Copy out each of the lines below word for word, leaving out the pictures.

##### Provided material

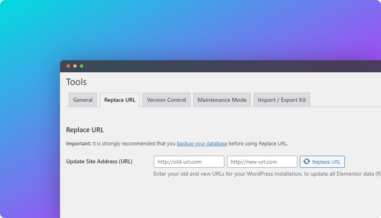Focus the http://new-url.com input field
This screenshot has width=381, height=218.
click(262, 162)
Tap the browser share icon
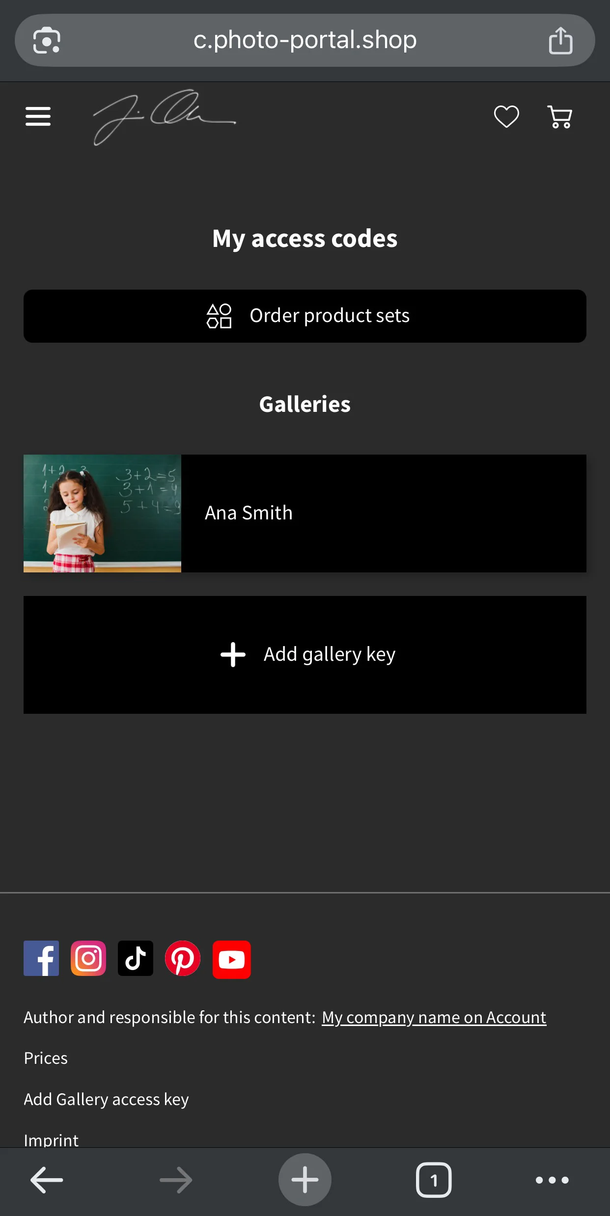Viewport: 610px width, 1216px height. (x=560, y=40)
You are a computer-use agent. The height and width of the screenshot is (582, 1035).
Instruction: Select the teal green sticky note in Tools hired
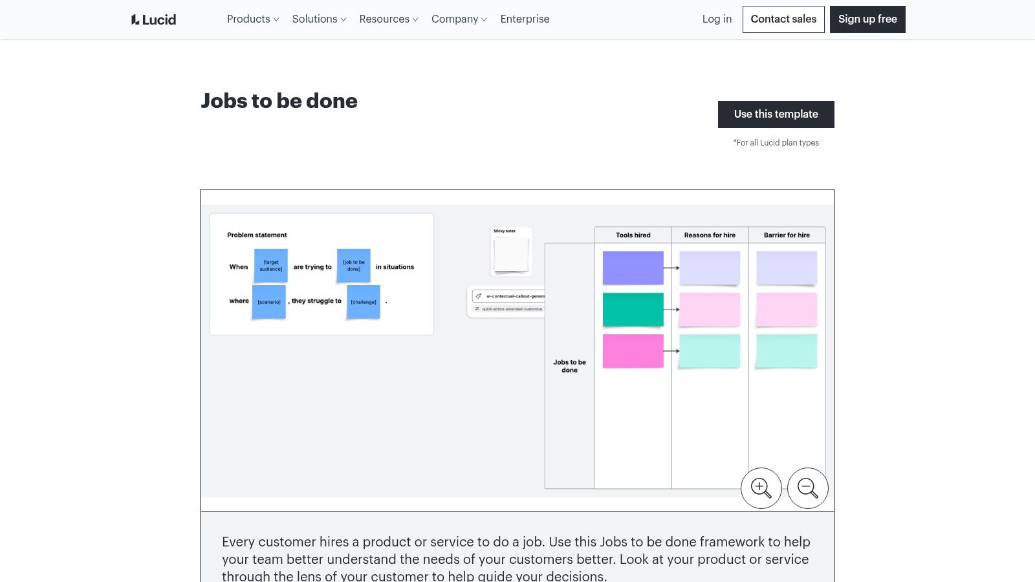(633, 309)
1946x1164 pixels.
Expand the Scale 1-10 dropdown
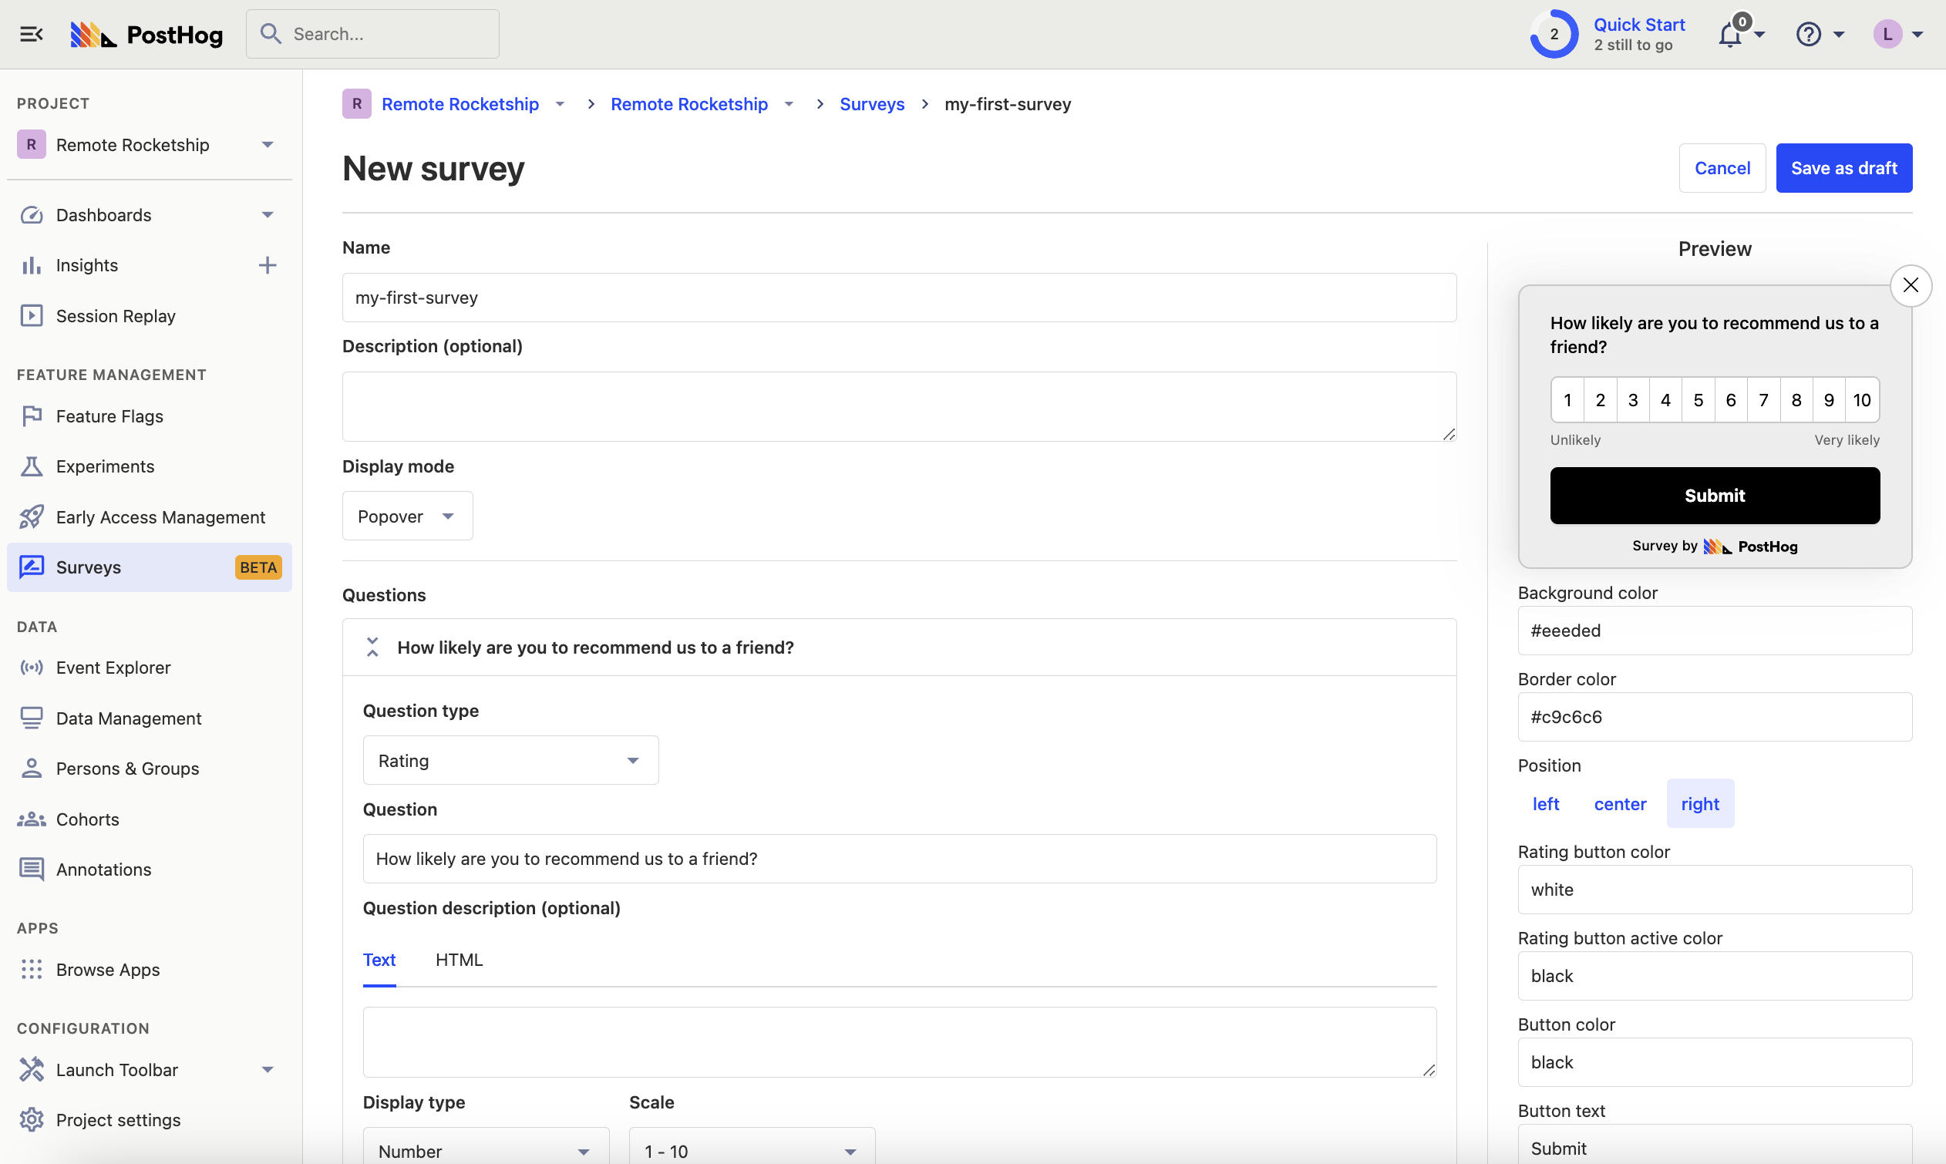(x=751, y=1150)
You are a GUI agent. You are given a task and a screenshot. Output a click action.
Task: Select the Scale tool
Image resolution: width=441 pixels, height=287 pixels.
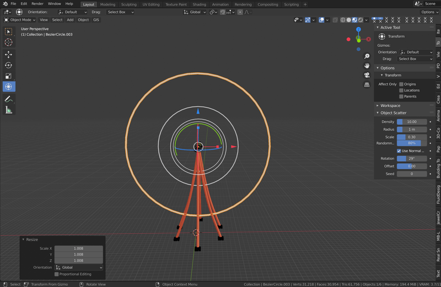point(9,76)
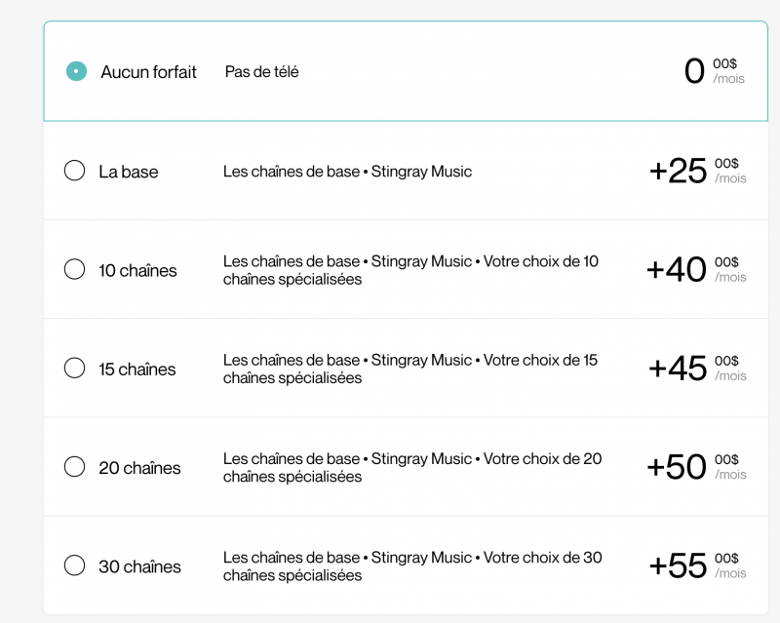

##########

> _Exercise result_
Focus the http://new-url.com input field
This screenshot has width=381, height=218.
click(262, 162)
Tap the browser share icon
Viewport: 610px width, 1216px height. (x=560, y=40)
You are a computer-use agent. The height and width of the screenshot is (582, 1035).
Instruction: Select the teal green sticky note in Tools hired
(633, 309)
1946x1164 pixels.
Expand the Scale 1-10 dropdown
(x=751, y=1150)
You are a GUI agent. You are given a task and a screenshot. Output a click action.
Task: Select the Scale tool
Image resolution: width=441 pixels, height=287 pixels.
point(9,76)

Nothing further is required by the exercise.